The 2025 Rugby League World Cup is back on the market after initial plans to take it to the United States were scrapped - but it could still be held across the Atlantic, according to the game's international chief.
The Rugby League International Federation (RLIF) awarded the 17th World Cup more than two years ago to Sydney-based promoter Jason Moore, who unveiled grand plans to stage the tournament outside rugby league's traditional heartland for the first time.
Moore's proposals for a series of internationals to be played in the US in the run-up to 2025 were scrapped following the inaugural game in Denver which left both England and New Zealand out of pocket. He has now been stripped of the World Cup rights.
"The RLIF board has resolved that we have to take the rights back from Jason Moore and we have to run that tender process again to see who else is interested," RLIF chief executive Nigel Wood told the Press Association.
"That will happen in the second half of this year.
"It's gone back onto the market but that doesn't mean to say America or Canada are excluded - far from it.
"There have already been discussions with people who are interested in exploring how a World Cup would look in that continent.
"So there's every chance it could still happen but it depends on the quality of the applications."
The 2021 World Cup will be held in England while Australia and New Zealand will host all the major internationals in 2019.
The return of the Great Britain tour was announced this week, along with the expanded Oceania Cup, and Wood has confirmed the national team will play as England in the inaugural World Cup of Nines to be held in Sydney on the weekend of October 18-19.

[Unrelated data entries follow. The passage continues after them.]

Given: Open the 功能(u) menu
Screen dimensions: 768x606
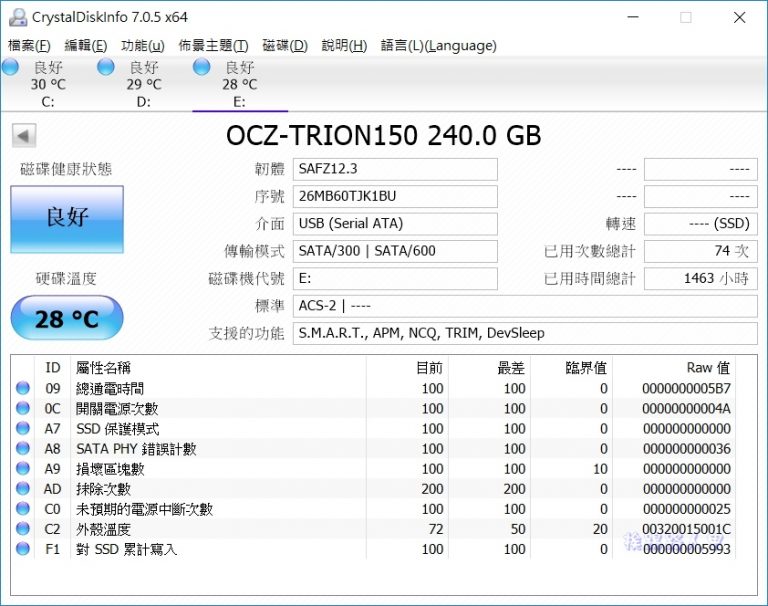Looking at the screenshot, I should coord(142,45).
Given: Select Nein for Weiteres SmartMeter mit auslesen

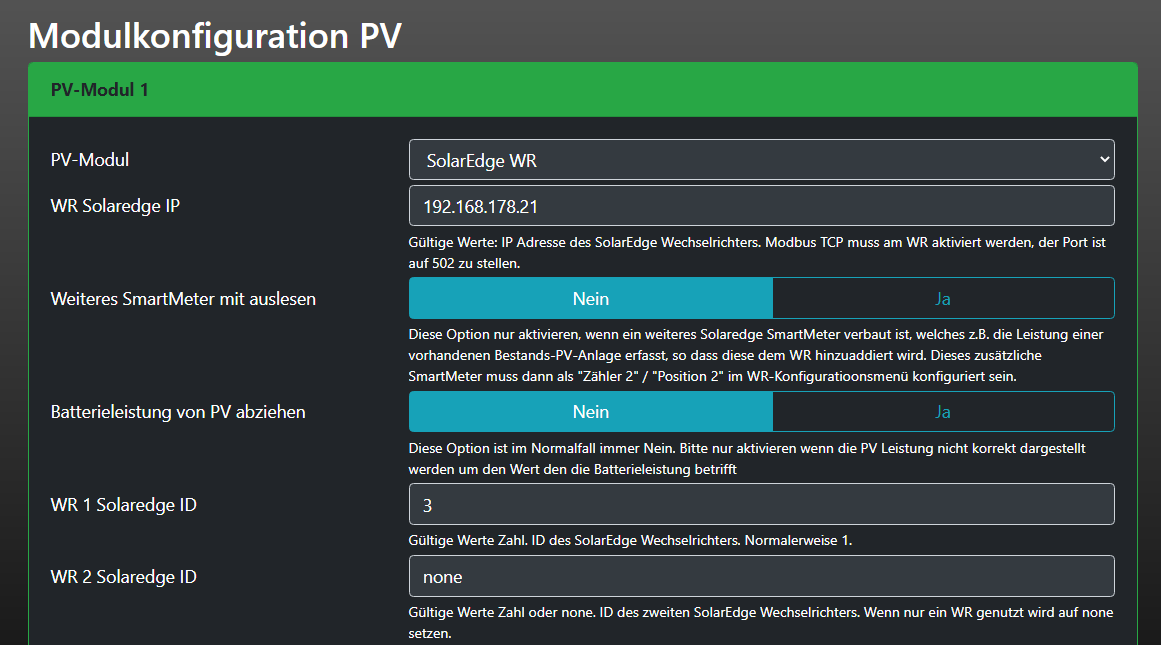Looking at the screenshot, I should [x=591, y=298].
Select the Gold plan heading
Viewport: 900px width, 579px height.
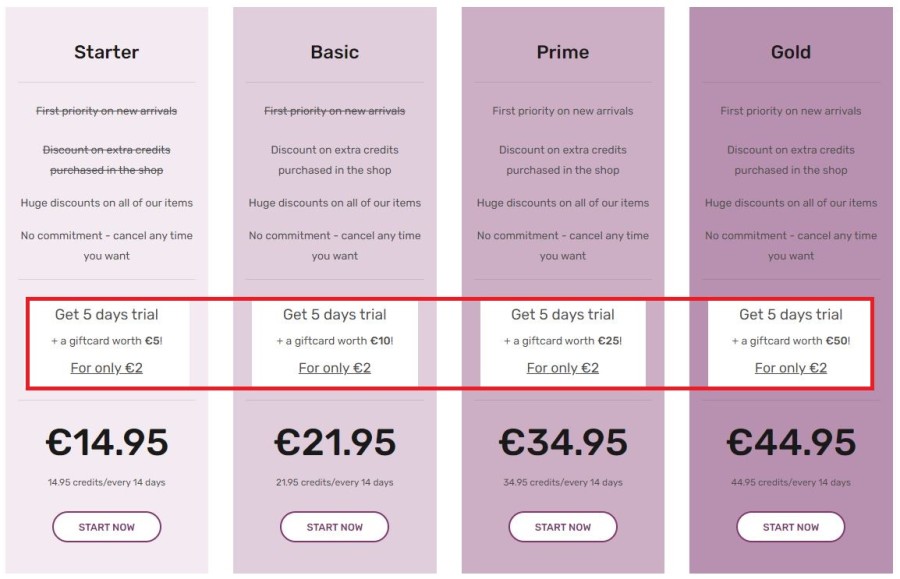[x=790, y=52]

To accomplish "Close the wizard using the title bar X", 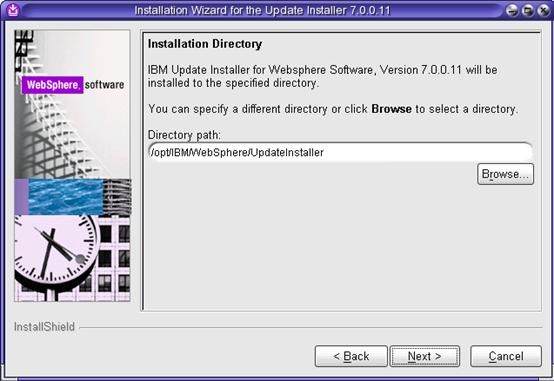I will pos(543,10).
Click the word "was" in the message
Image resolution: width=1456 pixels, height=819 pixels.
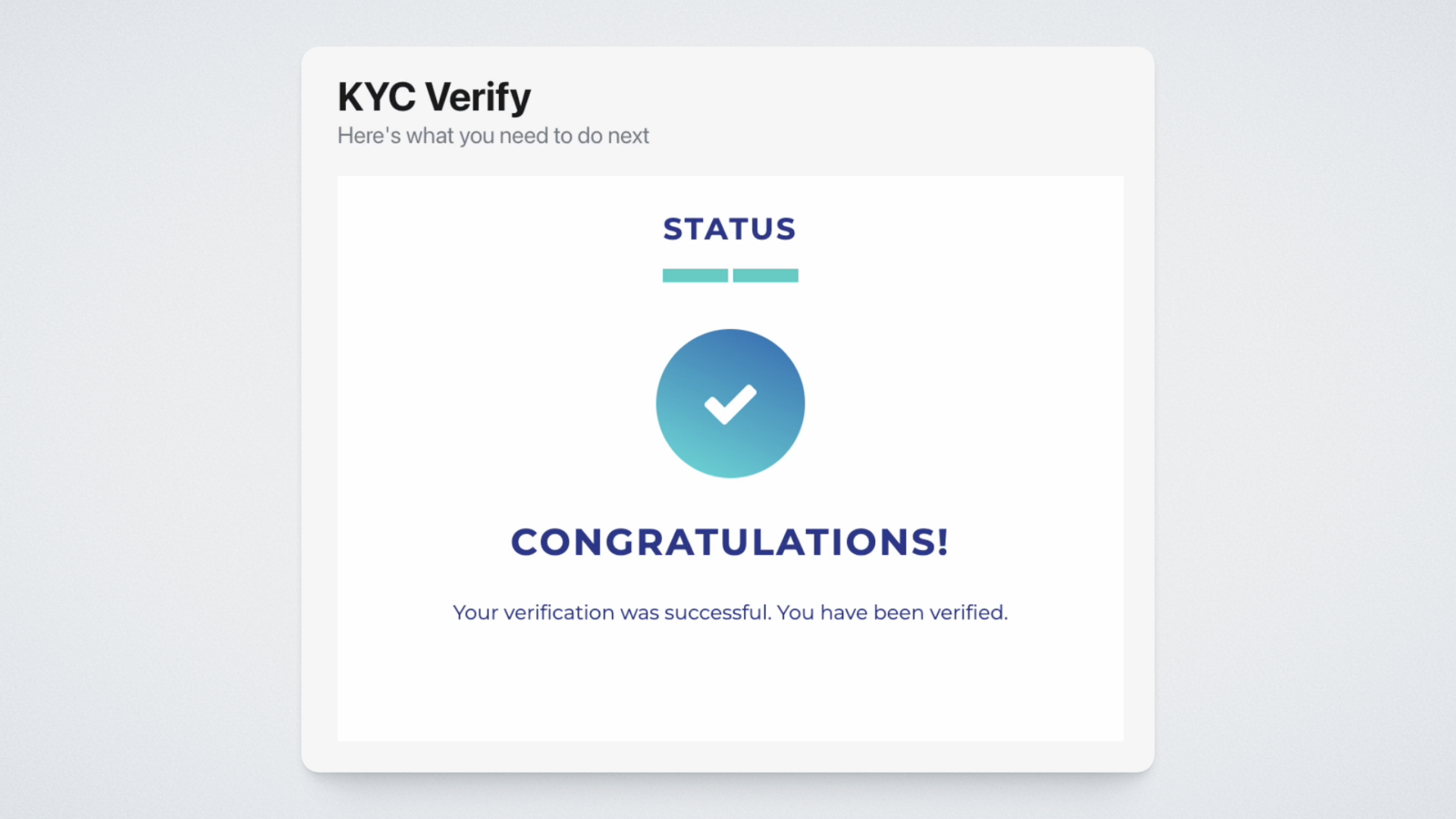tap(639, 613)
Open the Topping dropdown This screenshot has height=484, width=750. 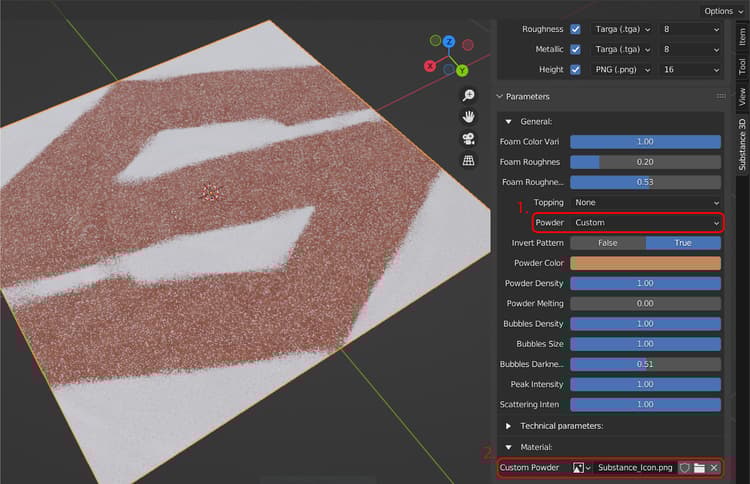click(645, 202)
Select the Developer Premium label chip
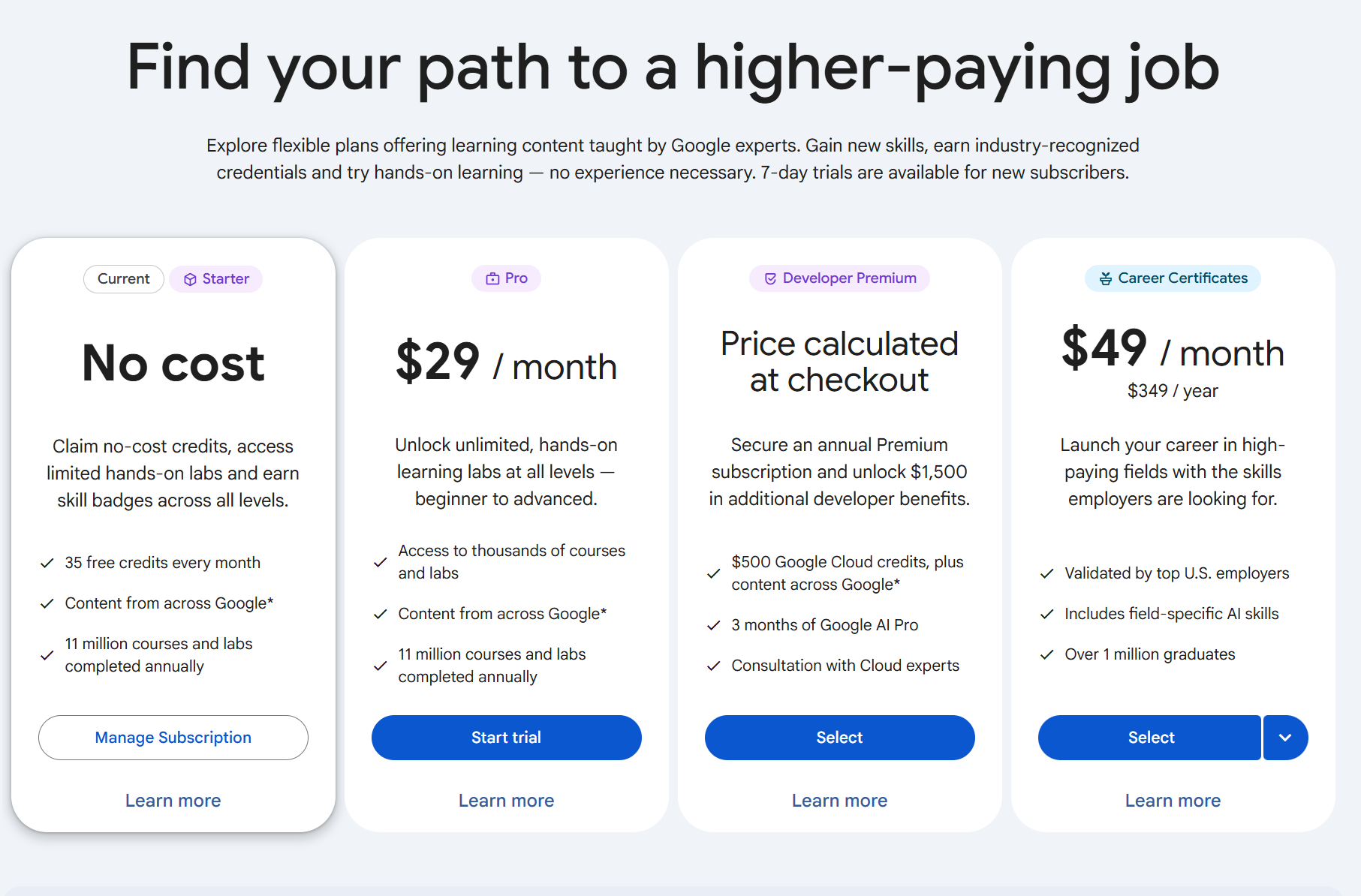The width and height of the screenshot is (1361, 896). 839,278
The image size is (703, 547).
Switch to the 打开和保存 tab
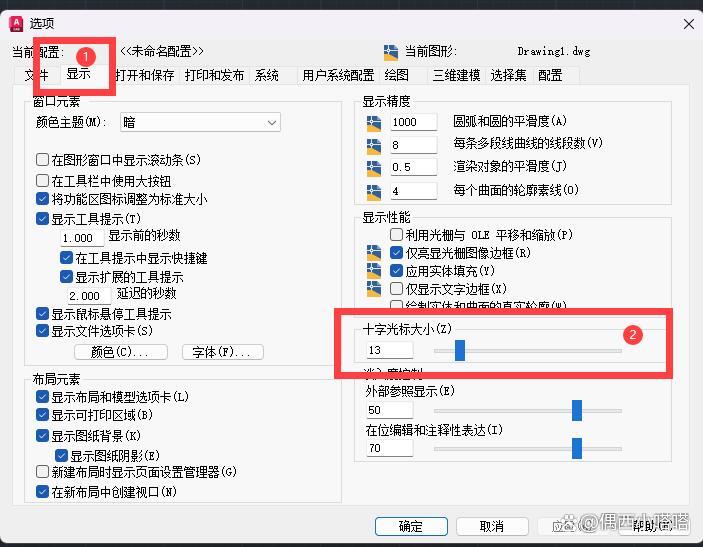point(144,75)
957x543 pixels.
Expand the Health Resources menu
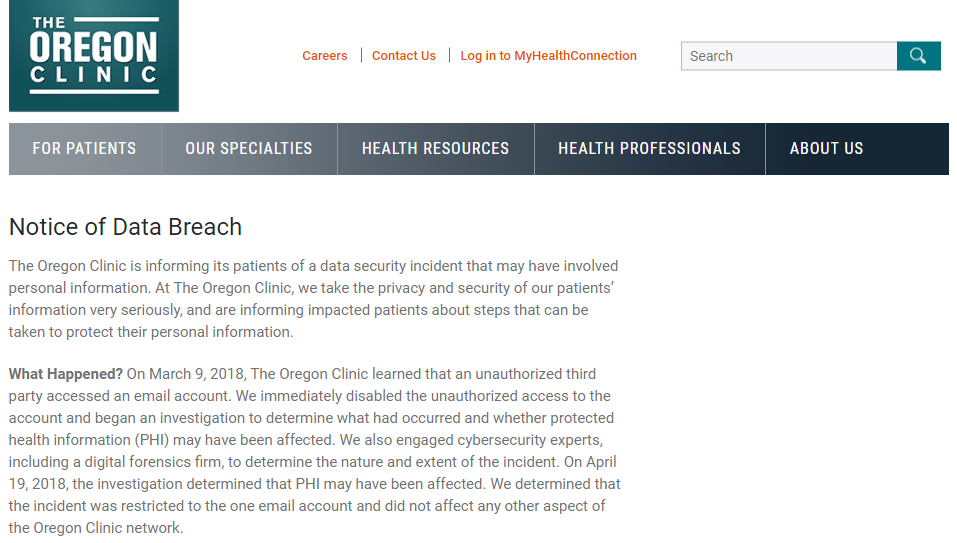[x=436, y=149]
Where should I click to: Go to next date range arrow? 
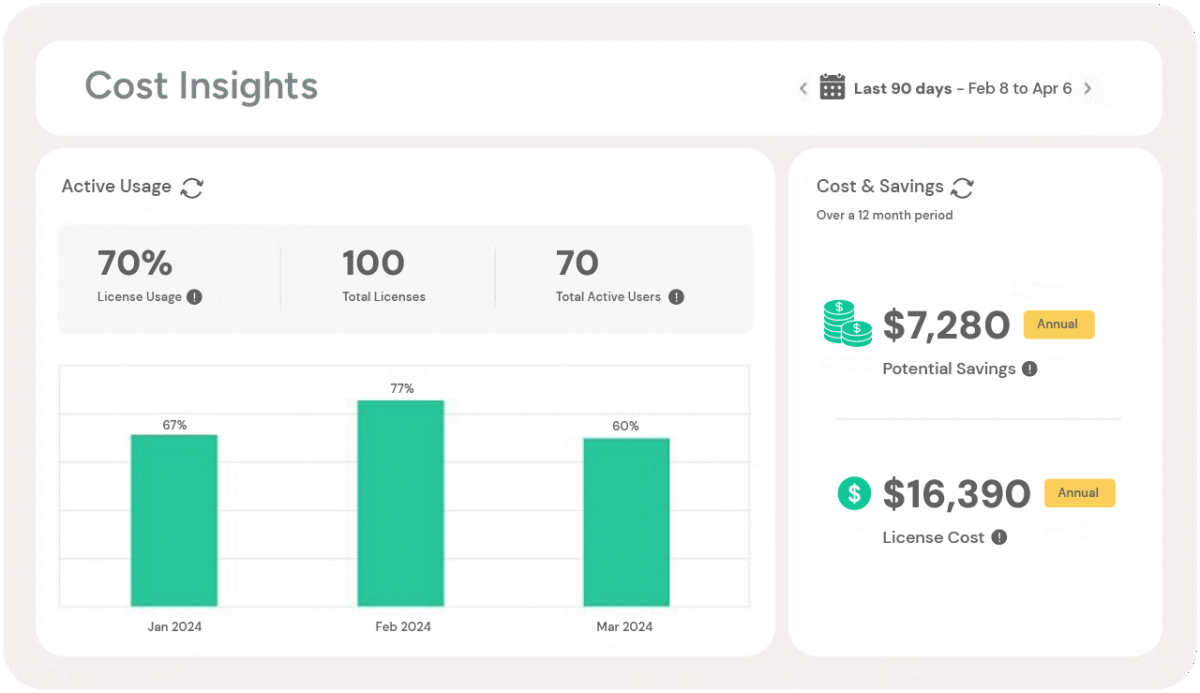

With no time for a qualifying competition, Wood says entry to the inaugural 12-team event will initially be by invitation.
"We're in final discussions with the NRL who are the hosts," he said.
"You'd expect all the leading nations to be participating. We are down to a final 12 and we expect to announce the line-up within the next month or so."
Australia, who have traditionally dragged their heels when it comes to the international game, declined to host the Lions this year, although they will tour England as the Kangaroos in 2020
Wood believes the outlook for the world game is positive. He said: "I think we should be excited about what the international season looks like. It's an area that the sport has under-delivered upon historically.
"I do think all nations are positive towards it but I also recognise that where you've got significant professional competitions like in Australia, you have to balance the workload on players."
Wood says the RLIF is working on an enhanced women's and emerging nations calendar, and looking at organising a tournament for the Armed Forces in Gallipoli.
"We're working with Turkey Rugby League on that," he said. "We just think there may be a unique opportunity to bring together every nation that was represented during that World War One campaign."